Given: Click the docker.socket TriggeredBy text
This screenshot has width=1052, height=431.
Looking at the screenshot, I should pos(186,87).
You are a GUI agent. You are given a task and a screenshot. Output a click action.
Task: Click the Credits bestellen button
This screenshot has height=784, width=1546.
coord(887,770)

==

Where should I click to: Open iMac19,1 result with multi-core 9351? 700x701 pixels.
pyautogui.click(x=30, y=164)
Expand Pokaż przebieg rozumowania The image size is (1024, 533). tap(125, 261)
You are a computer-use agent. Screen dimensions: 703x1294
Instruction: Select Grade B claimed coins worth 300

--

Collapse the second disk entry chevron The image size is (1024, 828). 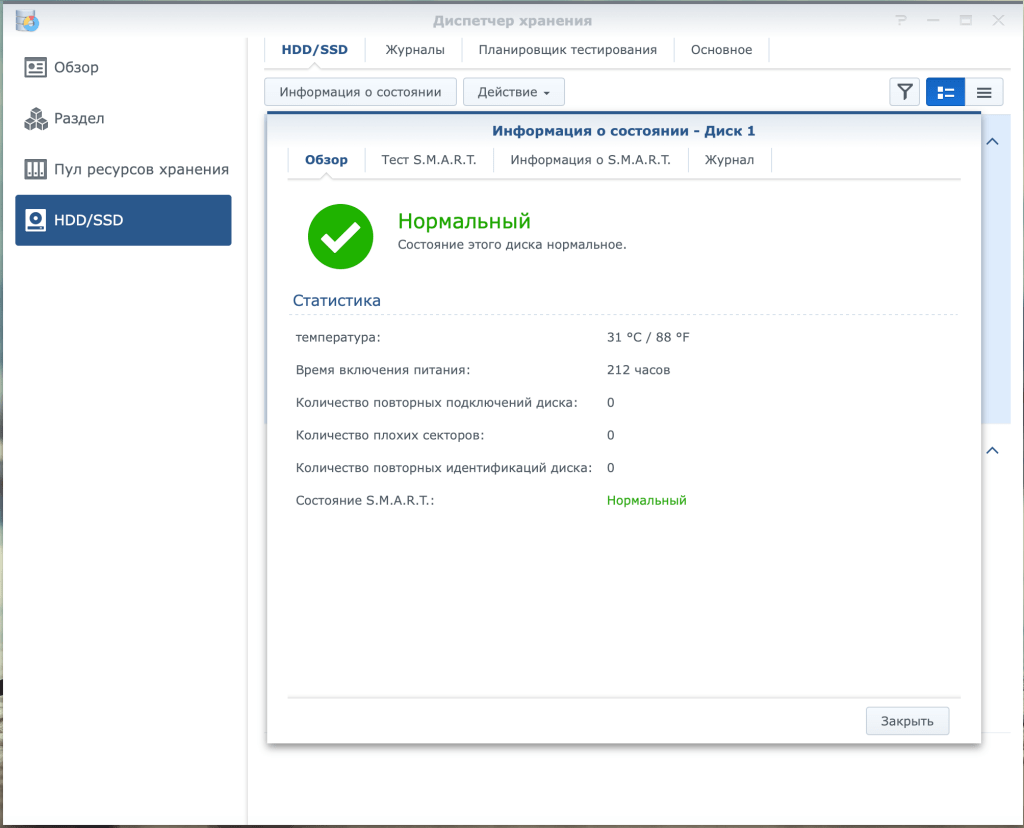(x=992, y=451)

## Written request
Please edit the lines from the one containing "Expand Pokaż przebieg" through the one containing "Instruction: Select Grade", inclusive, changing "coins" to "tokens" and leaving everything else as it is. Return only those lines.

## Solved problem
Expand Pokaż przebieg rozumowania The image size is (1024, 533). tap(125, 261)
You are a computer-use agent. Screen dimensions: 703x1294
Instruction: Select Grade B claimed tokens worth 300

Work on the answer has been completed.